6, 8, 10, 11, 13, 18, 20
5. Remove the models with wrong binding site patch residues according to prediction and experimental information.
5
6. Remove the models with wrong axes orientation between the chains A and B.
1, 4, 14
7. Remove the models with wrong correspondence between the binding site patches compared with the experimental pdb structure 3DUH.
2
At last, we obtain the model 3. So we submit model 3 as the result.
T44的结果:
All the 21 models of Target 44 have been evaluated as the following steps:
1. Divide the 21 models into 3 groups according to chain A in the models. Models in one group have the similar chain A.
G1: 1, 2, 3; G2: 4-7, 15-21; G3: 8-14.
2. Predict binding site patch residues for all the monomer chains A and B. At the same time, search the homologue protein sequences for all the chains A and extract experimental literatures to analyze the related pdb 3D structures.
At this step, we want to make clear the aim of every designed model and to compare the designed models with the experimental 3D structures.

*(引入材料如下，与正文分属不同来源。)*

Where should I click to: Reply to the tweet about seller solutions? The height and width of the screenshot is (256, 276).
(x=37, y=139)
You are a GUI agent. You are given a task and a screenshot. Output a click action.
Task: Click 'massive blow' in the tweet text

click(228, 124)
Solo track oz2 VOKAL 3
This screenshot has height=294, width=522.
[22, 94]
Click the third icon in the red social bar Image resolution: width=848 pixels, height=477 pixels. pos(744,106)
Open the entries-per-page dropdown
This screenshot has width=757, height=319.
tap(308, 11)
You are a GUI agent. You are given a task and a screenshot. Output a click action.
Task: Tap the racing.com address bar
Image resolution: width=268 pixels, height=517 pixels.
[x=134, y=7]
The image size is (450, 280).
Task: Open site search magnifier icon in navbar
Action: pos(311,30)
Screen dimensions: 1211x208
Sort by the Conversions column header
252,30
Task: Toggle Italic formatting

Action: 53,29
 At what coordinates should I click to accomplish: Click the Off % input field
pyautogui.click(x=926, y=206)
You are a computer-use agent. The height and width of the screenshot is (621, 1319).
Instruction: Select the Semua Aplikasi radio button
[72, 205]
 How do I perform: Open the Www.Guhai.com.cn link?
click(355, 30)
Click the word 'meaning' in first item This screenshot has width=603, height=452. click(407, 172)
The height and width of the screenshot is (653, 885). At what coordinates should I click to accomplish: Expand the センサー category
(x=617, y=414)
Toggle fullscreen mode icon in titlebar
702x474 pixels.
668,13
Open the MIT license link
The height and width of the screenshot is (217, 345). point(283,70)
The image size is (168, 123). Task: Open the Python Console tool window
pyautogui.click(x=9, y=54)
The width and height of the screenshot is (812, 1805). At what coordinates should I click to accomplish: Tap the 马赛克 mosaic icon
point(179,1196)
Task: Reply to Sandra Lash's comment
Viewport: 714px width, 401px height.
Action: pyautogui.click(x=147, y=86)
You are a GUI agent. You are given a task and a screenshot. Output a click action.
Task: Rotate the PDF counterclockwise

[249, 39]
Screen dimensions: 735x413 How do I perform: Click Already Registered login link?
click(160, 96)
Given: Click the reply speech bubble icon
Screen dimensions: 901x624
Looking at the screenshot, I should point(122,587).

We think one of the aims is to design an protein inhibitor for the chain A of G3 (models 8-14), which is the protein hemagglutinin.
3. Remove the models with an complex interface area less than 1200 Å2.
9, 10, 12, 14, 15, 16, 17, 19, 20, 21
4. Remove the models with a gaussian correlation facotr between the chains A and B less than -0.22.
7, 11, 18
5. Remove the models with wrong binding site patch residues according to prediction and experimental information.
1, 2, 3, 4, 5, 6
6. Remove the models with wrong axes orientation between the chains A and B according to the pdb structure 3GBM.
8
At last, we obtain the model 13. So we submit model 13 as the result.